This repository is dedicated to developing and maintaining code for experiments with wide neural networks.

Overview

Wide-Networks

This repository contains the code of various experiments on wide neural networks. In particular, we implement classes for abc-parameterizations of NNs as defined by (Yang & Hu 2021). Although an equivalent description can be given using only ac-parameterizations, we keep the 3 scales (a, b and c) in the code to allow more flexibility depending on how we want to approach the problem of dealing with infinitely wide NNs.

Structure of the code

The BaseModel class

All the code related to neural networks is in the directory pytorch. The different models we have implemented are in this directory along with the base class found in the file base_model.py which implements the generic attributes and methods all our NNs classes will share.

The BaseModel class inherits from the Pytorch Lightning module, and essentially defines the necessary attributes for any NN to work properly, namely the architecture (which is defined in the _build_model() method), the activation function (we consider the same activation function at each layer), the loss function, the optimizer and the initializer for the parameters of the network.

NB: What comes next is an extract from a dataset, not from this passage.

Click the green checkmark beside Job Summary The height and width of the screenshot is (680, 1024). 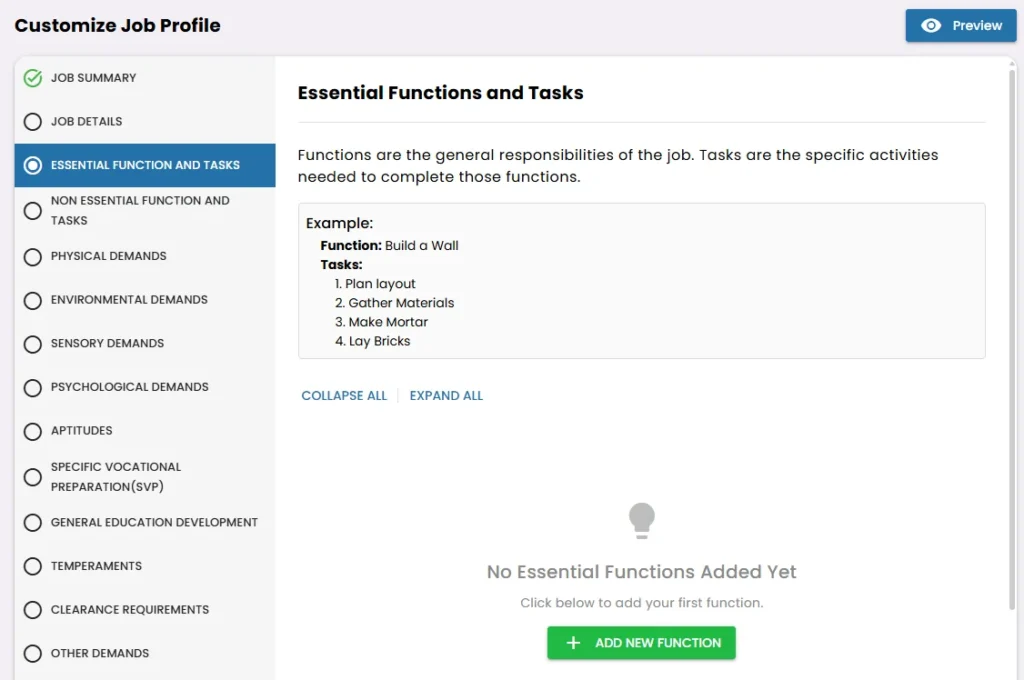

Optionally, the BaseModel class can define attributes for the normalization (e.g. BatchNorm, LayerNorm, etc) and the scheduler, and any of the aforementioned attributes (optional or not) can be customized depending on the needs (see examples for the scheduler of ipllr and the initializer of abc_param).

The ModelConfig class

All the hyper-parameters which define the model (depth, width, activation function name, loss name, optimizer name, etc) have to be passed as argument to _init_() as an object of the class ModelConfig (pytorch/configs/model.py). This class reads from a yaml config file which defines all the necessary objects for a NN (see examples in pytorch/configs). Essentially, the class ModelConfig is here so that one only has to set the yaml config file properly and then the attributes are correctly populated in BaseModel via the class ModelConfig.

abc-parameterizations

The code for abc-parameterizations (Yang & Hu 2021) can be found in pytorch/abc_params. There we define the base class for abc-parameterizations, mainly setting the layer, init and lr scales from the values of a,b,c, as well as defining the initial parameters through Gaussians of appropriate variance depending on the value of b and the activation function.

Everything that is architecture specific (fully-connected, conv, residual, etc) is left out of this base class and has to be implemented in the _build_model() method of the child class (see examples in pytorch/abc_params/fully_connected). We also define there the base classes for the ntk, muP (Yang & Hu 2021), ip and ipllr parameterizations, and there fully-connected implementations in pytorch/abc_params/fully_connected.

Experiment runs

Setup

Before running any experiment, make sure you first install all the necessary packages:

pip3 install -r requirements.txt

You can optionally create a virtual environment through

python3 -m venv your_env_dir

then activate it with

source your_env_dir/bin/activate

and then install the requirements once the environment is activated. Now, if you haven't installed the wide-networks library in site-packages, before running the command for your experiment, make sure you first add the wide-networks library to the PYTHONPATH by running the command

export PYTHONPATH=$PYTHONPATH:"$PWD"

from the root directory (wide-networks/.) of where the wide-networks library is located.

Python jobs

We define python jobs which can be run with arguments from the command line in the directory jobs. Mainly, those jobs launch a training / val / test pipeline for a given model using the Lightning module, and the results are collected in a dictionary which is saved to a pickle file a the end of training for later examination. Additionally, metrics are logged in TensorBoard and can be visualized during training with the command

tensorboard --logdir=`your_experiment_dir`

We have written jobs to launch experiments on MNIST and CIFAR-10 with the fully connected version of different models such as muP (Yang & Hu 2021), IP-LLR, Naive-IP which can be found in jobs/abc_parameterizations. Arguments can be passed to those Python scripts through the command line, but they are optional and the default values will be used if the parameters of the script are not manually set. For example, the command

python3 jobs/abc_parameterizations/fc_muP_run.py --activation="relu" --n_steps=600 --dataset="mnist"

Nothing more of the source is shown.